Departing (from any airport)
Leaving from any airport in Egypt (and we have four internal flights as well as our international flight) is a study in chaos. Everyone is very nice and friendly, but if you are used to American-style speed and brusqueness, or European efficiency, forget it. It's slow, tedious, and confusing, and can be very frustrating. There are often four or five people who are apparently doing the same job at a single ticket counter, with one person reading the ticket and another person tearing it. Three people check your luggage, two stamp your ticket..
We'd been adequately warned to expect that people do not wait in lines well (queuing up politely means you'll get left behind!), nor will we get anywhere with frustration or demands to move faster. Just be polite and insistent. and move forward with the crowd of people until you roll to the front. Don't butt in line, but don't worry if you approach the desk in a gaggle, either. Everyone gets helped.
We did, however, discover a few ways to make the process a bit easier. Since all luggage is scanned and searched, try the following plan -- it worked for us:
- One person handles the luggage, one person handles the tickets. Send the "ticket-only" person through security first.
- Have one person be in charge of the luggage and getting it through the X-ray machines. (Note that if you're boarding an international flight, they will search your bags. They are very fast, very efficient, and I'm pretty sure that the security person packed the stuff back into my bag better than I had packed it in the first place!!

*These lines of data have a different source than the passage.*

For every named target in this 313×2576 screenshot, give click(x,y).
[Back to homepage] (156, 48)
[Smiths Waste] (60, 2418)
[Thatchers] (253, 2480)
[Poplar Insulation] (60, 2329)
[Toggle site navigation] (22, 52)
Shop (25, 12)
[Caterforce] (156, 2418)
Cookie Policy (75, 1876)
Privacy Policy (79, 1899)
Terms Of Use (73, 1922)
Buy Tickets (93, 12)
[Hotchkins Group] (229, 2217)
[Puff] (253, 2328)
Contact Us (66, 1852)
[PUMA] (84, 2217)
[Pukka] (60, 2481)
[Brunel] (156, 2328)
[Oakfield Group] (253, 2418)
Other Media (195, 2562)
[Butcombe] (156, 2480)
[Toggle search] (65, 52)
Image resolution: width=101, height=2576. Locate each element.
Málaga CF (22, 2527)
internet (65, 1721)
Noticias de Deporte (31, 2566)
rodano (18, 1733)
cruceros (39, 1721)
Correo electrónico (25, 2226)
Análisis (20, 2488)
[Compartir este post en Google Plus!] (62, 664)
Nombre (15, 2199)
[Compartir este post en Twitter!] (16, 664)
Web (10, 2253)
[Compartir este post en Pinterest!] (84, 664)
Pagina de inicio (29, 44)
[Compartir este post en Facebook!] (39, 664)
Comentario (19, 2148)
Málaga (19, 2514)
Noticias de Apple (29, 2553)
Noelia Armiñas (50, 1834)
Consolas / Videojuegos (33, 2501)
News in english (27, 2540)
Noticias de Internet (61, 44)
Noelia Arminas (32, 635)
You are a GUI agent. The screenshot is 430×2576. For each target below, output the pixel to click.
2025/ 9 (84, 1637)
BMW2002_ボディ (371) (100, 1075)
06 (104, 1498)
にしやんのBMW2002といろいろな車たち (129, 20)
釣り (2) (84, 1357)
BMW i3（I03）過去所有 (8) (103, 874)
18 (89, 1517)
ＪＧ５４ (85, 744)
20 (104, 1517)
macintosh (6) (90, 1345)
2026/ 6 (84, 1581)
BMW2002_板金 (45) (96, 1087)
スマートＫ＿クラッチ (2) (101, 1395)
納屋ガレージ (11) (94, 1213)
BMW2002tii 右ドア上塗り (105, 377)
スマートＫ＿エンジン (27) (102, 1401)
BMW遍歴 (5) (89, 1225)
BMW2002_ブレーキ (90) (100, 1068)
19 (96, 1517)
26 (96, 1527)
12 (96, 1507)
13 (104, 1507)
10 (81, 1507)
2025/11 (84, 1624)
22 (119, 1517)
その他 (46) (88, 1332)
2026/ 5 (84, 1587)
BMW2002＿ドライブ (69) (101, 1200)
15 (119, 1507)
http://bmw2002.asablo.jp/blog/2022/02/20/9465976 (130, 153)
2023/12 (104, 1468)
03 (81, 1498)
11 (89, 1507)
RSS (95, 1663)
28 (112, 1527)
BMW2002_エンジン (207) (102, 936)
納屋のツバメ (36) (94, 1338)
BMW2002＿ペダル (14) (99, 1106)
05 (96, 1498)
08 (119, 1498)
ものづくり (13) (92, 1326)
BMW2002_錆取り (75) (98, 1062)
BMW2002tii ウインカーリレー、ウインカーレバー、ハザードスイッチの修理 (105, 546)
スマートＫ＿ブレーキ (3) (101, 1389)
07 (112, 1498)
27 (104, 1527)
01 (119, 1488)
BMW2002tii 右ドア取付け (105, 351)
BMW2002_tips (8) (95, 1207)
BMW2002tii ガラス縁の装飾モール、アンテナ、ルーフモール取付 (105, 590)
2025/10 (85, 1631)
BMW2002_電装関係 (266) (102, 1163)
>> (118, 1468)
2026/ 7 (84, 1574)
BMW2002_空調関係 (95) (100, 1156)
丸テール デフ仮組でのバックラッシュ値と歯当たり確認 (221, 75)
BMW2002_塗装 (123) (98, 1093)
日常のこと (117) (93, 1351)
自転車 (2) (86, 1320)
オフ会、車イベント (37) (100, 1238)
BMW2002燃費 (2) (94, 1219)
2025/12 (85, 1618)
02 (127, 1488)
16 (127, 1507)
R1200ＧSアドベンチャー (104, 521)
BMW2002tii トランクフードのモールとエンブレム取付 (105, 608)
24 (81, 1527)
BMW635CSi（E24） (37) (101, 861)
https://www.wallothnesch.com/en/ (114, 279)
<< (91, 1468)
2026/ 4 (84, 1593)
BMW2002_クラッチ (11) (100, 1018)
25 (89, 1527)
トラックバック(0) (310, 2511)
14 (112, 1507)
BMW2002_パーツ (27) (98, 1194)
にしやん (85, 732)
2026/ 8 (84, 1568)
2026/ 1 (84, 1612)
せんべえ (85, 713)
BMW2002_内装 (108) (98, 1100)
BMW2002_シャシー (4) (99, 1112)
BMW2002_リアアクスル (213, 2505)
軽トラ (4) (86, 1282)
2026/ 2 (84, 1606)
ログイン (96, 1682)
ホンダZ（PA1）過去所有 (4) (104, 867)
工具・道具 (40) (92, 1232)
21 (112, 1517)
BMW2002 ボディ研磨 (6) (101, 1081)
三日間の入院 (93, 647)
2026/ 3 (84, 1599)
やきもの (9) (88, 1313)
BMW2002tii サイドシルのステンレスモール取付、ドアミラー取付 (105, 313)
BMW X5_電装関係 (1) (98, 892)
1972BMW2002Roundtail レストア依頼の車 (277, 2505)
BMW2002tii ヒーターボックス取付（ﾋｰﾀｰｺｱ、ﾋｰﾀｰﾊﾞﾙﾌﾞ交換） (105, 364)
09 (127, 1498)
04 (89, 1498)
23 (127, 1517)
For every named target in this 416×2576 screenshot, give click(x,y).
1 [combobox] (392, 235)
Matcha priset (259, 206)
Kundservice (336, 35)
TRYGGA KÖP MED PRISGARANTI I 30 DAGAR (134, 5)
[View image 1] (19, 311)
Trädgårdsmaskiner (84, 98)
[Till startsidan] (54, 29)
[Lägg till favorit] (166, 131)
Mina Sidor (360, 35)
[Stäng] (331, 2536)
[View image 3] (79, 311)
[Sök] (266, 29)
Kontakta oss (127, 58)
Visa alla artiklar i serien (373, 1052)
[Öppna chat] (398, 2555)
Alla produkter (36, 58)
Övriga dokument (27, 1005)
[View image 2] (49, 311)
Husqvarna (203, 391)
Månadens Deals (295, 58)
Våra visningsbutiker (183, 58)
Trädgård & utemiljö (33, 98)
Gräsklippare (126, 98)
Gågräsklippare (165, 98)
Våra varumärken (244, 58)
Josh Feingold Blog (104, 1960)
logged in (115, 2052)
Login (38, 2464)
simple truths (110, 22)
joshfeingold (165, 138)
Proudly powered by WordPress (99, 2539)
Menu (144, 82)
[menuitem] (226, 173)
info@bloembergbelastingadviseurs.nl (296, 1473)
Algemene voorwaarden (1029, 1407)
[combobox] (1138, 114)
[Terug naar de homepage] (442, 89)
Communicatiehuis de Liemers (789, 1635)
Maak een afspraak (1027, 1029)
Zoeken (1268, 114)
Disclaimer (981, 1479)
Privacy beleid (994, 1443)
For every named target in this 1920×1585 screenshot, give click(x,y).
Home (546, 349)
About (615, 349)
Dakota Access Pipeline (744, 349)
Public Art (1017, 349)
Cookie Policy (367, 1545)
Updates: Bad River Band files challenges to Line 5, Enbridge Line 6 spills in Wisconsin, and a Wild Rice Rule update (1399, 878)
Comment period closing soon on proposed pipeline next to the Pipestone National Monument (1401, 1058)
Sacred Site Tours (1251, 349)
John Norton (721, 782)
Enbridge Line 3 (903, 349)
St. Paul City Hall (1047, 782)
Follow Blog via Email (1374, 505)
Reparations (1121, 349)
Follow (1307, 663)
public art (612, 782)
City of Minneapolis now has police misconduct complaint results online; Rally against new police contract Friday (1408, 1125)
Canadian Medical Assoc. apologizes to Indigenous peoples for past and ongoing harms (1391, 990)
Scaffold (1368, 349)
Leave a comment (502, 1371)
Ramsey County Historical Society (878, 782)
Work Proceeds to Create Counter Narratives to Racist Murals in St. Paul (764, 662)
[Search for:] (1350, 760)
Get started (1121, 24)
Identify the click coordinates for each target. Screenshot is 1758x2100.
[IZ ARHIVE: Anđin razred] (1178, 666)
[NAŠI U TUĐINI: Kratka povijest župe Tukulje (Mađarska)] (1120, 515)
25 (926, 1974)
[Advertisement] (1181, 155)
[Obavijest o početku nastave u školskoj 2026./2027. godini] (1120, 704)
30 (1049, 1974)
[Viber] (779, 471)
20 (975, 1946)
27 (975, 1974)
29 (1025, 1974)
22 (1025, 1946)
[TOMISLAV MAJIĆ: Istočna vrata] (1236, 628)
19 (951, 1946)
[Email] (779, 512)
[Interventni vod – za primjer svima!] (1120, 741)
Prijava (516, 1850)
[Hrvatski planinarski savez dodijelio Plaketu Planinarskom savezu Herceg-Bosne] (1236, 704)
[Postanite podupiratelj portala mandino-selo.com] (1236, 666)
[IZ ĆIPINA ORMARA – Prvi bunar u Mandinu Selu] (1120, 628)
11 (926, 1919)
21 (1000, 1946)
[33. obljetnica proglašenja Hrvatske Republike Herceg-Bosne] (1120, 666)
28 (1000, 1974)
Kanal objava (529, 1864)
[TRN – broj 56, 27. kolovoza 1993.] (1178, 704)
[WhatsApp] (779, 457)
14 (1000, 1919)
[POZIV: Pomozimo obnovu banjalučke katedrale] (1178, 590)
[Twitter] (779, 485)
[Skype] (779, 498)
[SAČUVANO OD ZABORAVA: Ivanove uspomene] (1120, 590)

- Have the other person go directly to the counter for boarding passes. I had no problem getting passes for both of us, even if Mark was still struggling with the luggage. Usually about the time I got to the front of the line, Mark had struggled up with the luggage. If not, I pointed, apologized, and in at least one case, they sent someone over to help him!
- The luggage persons follows and gets the luggage checked in
- The boards with arrival and departure information are NOT USED in most of the airports we visited. Ask security or airport personnel which gate and listen carefully for your flight number OR destination, which will be announced by someone standing near the gate. The status on the board is not to be trusted at all.
- You will be x-rayed and your luggage checked again when you go to the gate. (Not always, but in the larger airports).
- You will ride a bus to the plane, even if you can see it from the doorway and it's ten feet away. Ask again if you are on the right flight, as no one really seems to check tickets.
- All announcements will be in English, too. Don't worry. Probably FRench as well, in most places, and definitely in Italian at Sharm-el-Shiekh.
Nearly every domestic flight was late, in our experience, so don't panic if the flight time has passed by and you haven't heard anything. They usually began boarding us about 10 minutes before the flight was scheduled to leave. One at least one occasion, after asking for the third time if our flight was boarding, the gate person sat us down next to someone who spoke Arabic, explained that we were obviously lost and stupid tourists, and instructed this perfect stranger to tell us when to get on the plane. We had some interesting conversations with people in the airports like this.
Despite the sense of general disorganization, everyone was calm, polite, nice, and more than willing to help.
Be prepared to tip luggage people. A cart will cost about 2 pounds, and may or may not come with a helpful (or not so helpful!) person attached to it. A 2-5 pound tip (about a buck) is generous.